Right lower quadrant pain and ovarian cancer. It is clear. Why should we make a differential diagnosis?
A 47- year- old woman was receiving chemotherapy because of a stage III ovarian cancer. She went to the Emergency Room (ER) with a low fever (37º centigrades), nausea and pain in her abdomen.
The physical examination showed tenderness in her right lower abdominal area, with normal bowel sounds. A previous abdominal CT scan three weeks before, showed the presence of abdominal masses in relation to her ovarian cancer.
She was discharged home with a diagnosis of “abdominal pain in relation to abdominal metastatic ovarian cancer”.
Clinical evolution
Two days later, the patient started again with pain and nausea and she went back to the ER. The physical examination was similar, with a stronger pain in the right lower abdominal quadrant, together with some findings suggestive of peritoneal implication.
The abdominal sonogram showed a moderate amount of ascites , appendicular inflammation and a phlebolith inside the appendix.
We show here the CT scan
Final Diagnosis: Appendicitis
Comments: usually interns and doctors in general see the situation so clear in their minds that they are reluctant to think ahead, even they feel ashamed if they write a list with a “common” disease as appendicitis in a patient with another important disease as an ovarian cancer.

Record set:
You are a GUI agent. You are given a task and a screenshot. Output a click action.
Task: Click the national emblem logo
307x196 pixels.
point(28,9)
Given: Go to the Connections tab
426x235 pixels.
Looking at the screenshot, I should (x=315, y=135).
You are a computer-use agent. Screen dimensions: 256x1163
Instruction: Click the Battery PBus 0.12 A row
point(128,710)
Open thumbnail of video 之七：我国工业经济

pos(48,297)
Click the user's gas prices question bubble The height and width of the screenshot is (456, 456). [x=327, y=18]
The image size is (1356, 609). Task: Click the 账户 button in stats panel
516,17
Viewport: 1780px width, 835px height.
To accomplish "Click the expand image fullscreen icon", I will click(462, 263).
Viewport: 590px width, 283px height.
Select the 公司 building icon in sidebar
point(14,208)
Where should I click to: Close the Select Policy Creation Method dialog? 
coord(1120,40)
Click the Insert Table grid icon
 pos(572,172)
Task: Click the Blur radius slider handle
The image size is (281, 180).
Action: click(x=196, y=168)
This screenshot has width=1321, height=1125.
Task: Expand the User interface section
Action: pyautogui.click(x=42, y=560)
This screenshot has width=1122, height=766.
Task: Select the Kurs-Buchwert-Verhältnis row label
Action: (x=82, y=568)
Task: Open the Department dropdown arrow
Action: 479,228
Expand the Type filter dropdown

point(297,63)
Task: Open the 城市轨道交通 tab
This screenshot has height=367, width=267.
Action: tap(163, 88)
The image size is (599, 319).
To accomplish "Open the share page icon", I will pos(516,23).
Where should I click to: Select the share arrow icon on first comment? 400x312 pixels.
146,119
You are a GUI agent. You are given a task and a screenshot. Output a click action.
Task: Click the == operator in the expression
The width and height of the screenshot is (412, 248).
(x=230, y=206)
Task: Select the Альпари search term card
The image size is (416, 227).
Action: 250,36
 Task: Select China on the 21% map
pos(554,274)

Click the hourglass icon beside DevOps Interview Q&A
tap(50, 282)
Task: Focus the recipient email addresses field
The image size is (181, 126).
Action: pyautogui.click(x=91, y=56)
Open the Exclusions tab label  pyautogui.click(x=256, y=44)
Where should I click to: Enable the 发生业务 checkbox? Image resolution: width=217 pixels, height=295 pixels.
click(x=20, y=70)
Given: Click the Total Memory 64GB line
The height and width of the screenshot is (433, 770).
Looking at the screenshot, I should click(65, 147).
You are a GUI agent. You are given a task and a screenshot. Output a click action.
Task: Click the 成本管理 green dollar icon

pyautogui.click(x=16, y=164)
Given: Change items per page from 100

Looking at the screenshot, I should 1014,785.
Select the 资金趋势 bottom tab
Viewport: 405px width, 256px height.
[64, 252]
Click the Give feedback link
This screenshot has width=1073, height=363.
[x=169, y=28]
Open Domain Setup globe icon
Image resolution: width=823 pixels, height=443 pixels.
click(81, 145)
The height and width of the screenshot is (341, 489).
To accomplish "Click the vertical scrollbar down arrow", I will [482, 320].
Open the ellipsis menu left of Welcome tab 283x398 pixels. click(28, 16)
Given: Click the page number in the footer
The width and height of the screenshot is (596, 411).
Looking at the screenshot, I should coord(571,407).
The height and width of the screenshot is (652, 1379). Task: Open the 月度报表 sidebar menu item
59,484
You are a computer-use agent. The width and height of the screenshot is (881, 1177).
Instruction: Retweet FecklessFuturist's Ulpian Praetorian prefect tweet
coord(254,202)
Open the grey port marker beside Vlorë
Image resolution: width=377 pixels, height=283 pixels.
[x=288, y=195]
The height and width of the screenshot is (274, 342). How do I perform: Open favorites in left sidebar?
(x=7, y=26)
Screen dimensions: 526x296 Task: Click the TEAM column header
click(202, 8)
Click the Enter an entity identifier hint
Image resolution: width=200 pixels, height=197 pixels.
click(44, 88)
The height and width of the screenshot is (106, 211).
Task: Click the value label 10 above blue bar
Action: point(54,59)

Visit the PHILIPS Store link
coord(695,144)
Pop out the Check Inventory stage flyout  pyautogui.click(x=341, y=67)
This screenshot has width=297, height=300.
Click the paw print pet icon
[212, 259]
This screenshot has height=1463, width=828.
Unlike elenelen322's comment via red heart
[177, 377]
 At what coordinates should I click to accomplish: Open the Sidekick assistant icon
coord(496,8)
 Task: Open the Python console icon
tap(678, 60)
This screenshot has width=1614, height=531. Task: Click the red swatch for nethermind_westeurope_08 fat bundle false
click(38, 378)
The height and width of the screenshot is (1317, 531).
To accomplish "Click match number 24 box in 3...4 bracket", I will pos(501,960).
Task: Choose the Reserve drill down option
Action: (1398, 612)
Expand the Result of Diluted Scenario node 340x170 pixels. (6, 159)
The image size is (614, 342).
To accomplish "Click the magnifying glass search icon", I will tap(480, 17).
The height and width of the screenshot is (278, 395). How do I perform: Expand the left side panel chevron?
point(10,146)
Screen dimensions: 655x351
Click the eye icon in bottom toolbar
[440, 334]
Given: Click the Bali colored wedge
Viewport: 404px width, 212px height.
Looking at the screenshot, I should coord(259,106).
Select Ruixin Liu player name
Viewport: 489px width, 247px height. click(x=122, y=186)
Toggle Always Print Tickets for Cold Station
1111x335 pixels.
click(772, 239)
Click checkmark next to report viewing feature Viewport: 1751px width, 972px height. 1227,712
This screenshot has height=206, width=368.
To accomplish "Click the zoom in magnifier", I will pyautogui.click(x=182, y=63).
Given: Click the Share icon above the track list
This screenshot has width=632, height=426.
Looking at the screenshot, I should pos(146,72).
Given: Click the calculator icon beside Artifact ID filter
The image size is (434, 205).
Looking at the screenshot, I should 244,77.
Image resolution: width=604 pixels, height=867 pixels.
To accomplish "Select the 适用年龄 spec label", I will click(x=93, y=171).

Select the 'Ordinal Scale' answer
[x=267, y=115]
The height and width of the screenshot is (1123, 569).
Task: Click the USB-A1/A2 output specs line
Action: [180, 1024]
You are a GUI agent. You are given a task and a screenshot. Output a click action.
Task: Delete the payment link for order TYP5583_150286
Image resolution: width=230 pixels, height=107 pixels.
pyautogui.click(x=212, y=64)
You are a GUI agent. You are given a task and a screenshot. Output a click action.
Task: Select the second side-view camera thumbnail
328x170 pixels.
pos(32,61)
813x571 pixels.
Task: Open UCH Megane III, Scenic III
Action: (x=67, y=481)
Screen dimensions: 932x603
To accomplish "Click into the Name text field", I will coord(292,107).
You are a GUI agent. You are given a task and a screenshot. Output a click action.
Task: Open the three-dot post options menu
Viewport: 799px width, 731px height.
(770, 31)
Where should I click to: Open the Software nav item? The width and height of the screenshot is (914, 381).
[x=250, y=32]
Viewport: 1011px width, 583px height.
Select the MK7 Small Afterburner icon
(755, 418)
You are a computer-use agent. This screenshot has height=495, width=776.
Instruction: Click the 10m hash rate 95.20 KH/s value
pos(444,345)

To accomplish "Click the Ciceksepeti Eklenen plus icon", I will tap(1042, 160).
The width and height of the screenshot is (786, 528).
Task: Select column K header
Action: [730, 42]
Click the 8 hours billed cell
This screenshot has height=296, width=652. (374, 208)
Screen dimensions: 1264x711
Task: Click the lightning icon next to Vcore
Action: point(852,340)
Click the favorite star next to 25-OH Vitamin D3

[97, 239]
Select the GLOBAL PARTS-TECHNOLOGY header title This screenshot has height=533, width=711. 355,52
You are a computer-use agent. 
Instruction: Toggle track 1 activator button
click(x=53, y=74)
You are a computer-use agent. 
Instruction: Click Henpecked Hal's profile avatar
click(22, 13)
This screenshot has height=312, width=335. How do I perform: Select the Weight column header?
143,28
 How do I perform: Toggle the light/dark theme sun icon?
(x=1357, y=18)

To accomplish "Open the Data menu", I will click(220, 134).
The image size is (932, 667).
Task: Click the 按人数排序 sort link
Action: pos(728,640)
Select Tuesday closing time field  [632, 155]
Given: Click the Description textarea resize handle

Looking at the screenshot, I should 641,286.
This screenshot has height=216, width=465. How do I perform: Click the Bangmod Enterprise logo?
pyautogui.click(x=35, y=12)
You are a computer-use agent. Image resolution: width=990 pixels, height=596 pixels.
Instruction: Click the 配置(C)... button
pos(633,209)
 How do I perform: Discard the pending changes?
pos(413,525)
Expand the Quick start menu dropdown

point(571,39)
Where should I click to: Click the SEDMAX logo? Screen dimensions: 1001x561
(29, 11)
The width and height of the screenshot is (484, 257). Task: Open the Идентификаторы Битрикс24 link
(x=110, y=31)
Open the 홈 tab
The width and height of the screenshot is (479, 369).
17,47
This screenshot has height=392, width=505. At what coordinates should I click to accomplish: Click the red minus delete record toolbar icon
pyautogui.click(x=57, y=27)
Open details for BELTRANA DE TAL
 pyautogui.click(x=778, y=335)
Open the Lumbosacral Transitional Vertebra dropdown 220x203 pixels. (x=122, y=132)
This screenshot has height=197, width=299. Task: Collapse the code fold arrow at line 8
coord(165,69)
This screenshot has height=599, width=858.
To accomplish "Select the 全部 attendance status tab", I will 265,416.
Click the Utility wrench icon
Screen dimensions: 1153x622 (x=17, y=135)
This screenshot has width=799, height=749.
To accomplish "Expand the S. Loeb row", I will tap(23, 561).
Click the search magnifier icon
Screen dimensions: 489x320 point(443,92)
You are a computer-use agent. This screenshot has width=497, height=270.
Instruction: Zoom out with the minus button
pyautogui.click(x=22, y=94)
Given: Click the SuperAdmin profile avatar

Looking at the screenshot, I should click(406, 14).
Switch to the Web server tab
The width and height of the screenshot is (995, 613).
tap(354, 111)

Brief A:
Rewrite the stretch of the appendicitis case report from "Clinical evolution" through "an ovarian cancer.", replacing "sonogram" with "ultrasound".
Brief B:
Continue the case report on ovarian cancer and appendicitis from where it stops.

Output A:
Clinical evolution
Two days later, the patient started again with pain and nausea and she went back to the ER. The physical examination was similar, with a stronger pain in the right lower abdominal quadrant, together with some findings suggestive of peritoneal implication.
The abdominal ultrasound showed a moderate amount of ascites , appendicular inflammation and a phlebolith inside the appendix.
We show here the CT scan
Final Diagnosis: Appendicitis
Comments: usually interns and doctors in general see the situation so clear in their minds that they are reluctant to think ahead, even they feel ashamed if they write a list with a “common” disease as appendicitis in a patient with another important disease as an ovarian cancer.

Output B:
The delay in the diagnosis is important in terms of hours in this clinical situation, because an infection of the appendix, without a correct treatment can be deleterious for the patient in a short period of time.
Although it is logical to think of explaining a clinical picture with a single process, sometimes this is not possible. “Going for the obvious makes sense, but it is often associated with persistent behavior attempting to diagnose the obvious, failing to look for other possibilities, and calling off the search once something is found” (Sutton´s slip) (1) .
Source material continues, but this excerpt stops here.